PROBLEM DETAILS — Reproduce the entries word for word, starting at the line that contains "Given: Pick the pure black color swatch" and continuing through the end of the entries. Leave the pictures out of your answer.

INFORMATION SHOWN —
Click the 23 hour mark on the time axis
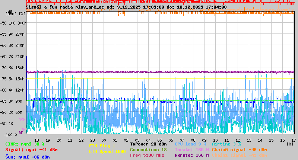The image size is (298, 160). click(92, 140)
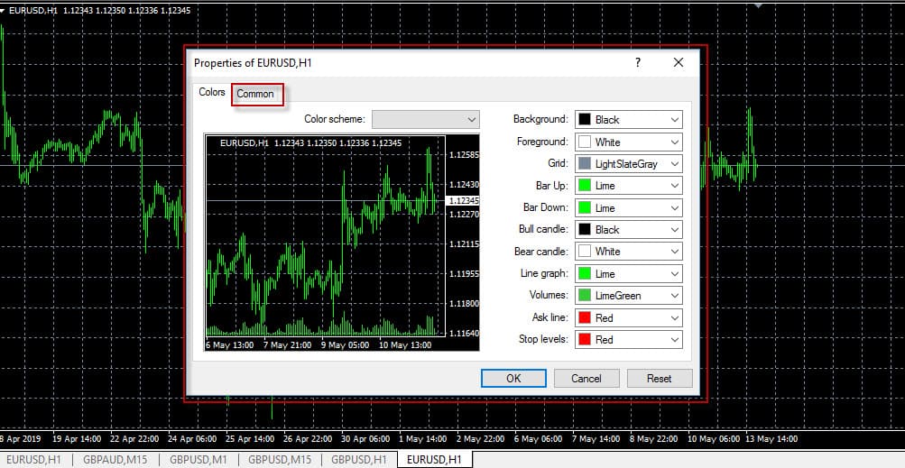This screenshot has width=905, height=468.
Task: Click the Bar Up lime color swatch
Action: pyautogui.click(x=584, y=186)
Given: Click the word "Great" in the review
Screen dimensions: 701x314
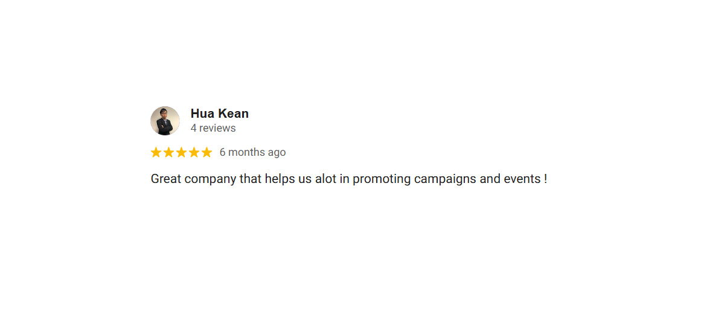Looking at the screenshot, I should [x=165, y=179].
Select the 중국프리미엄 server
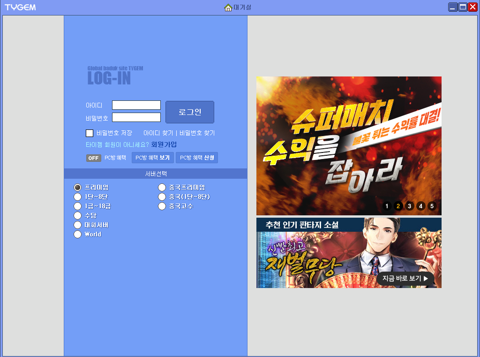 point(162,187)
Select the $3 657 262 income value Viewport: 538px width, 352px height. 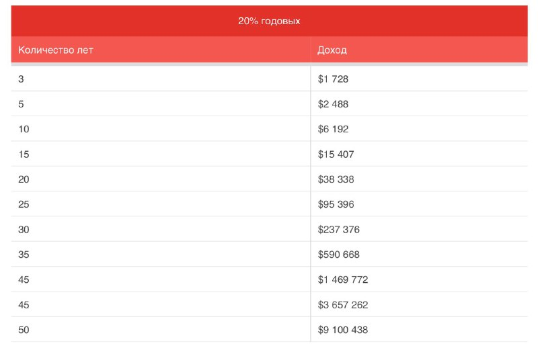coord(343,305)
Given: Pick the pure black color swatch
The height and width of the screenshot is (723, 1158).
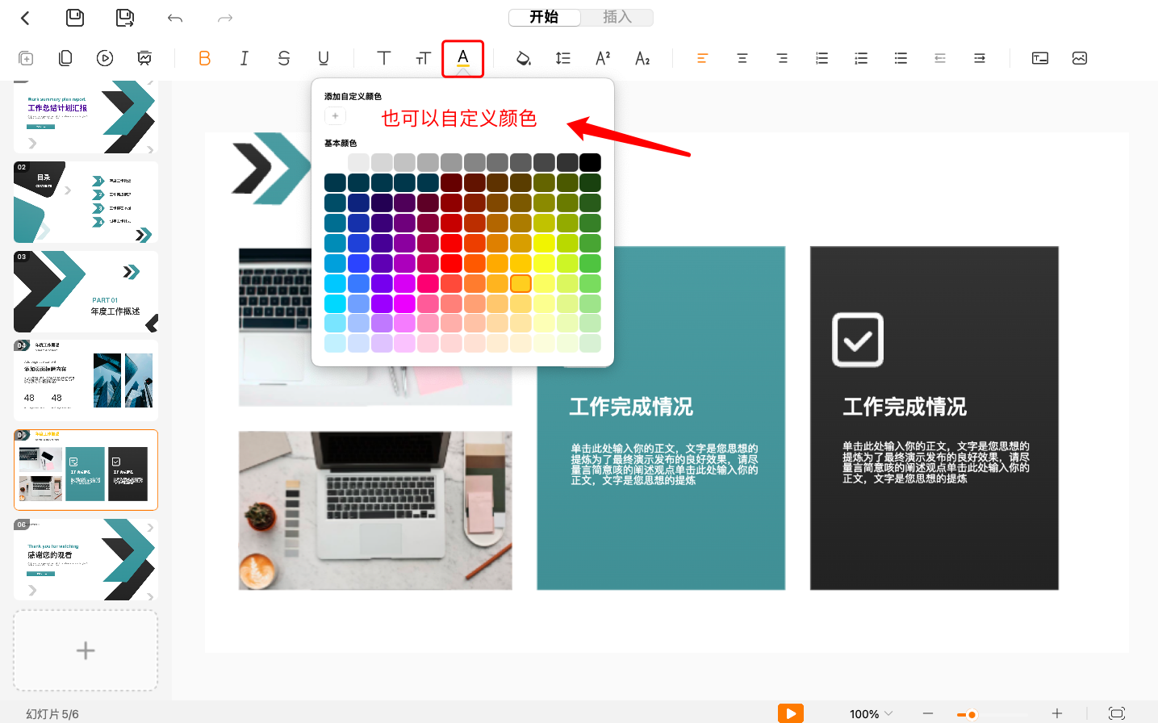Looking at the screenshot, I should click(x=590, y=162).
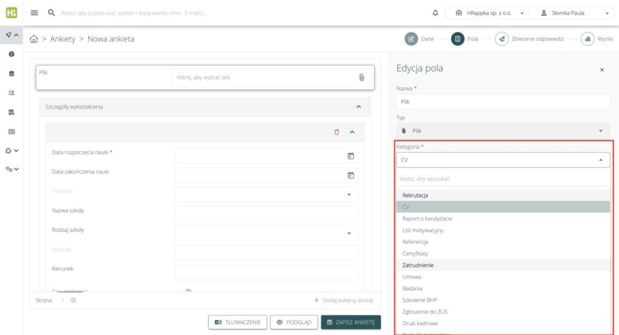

ANSWER TO THE EXERCISE —
Given: Pick the pure black color swatch
The height and width of the screenshot is (723, 1158).
Looking at the screenshot, I should click(x=590, y=162).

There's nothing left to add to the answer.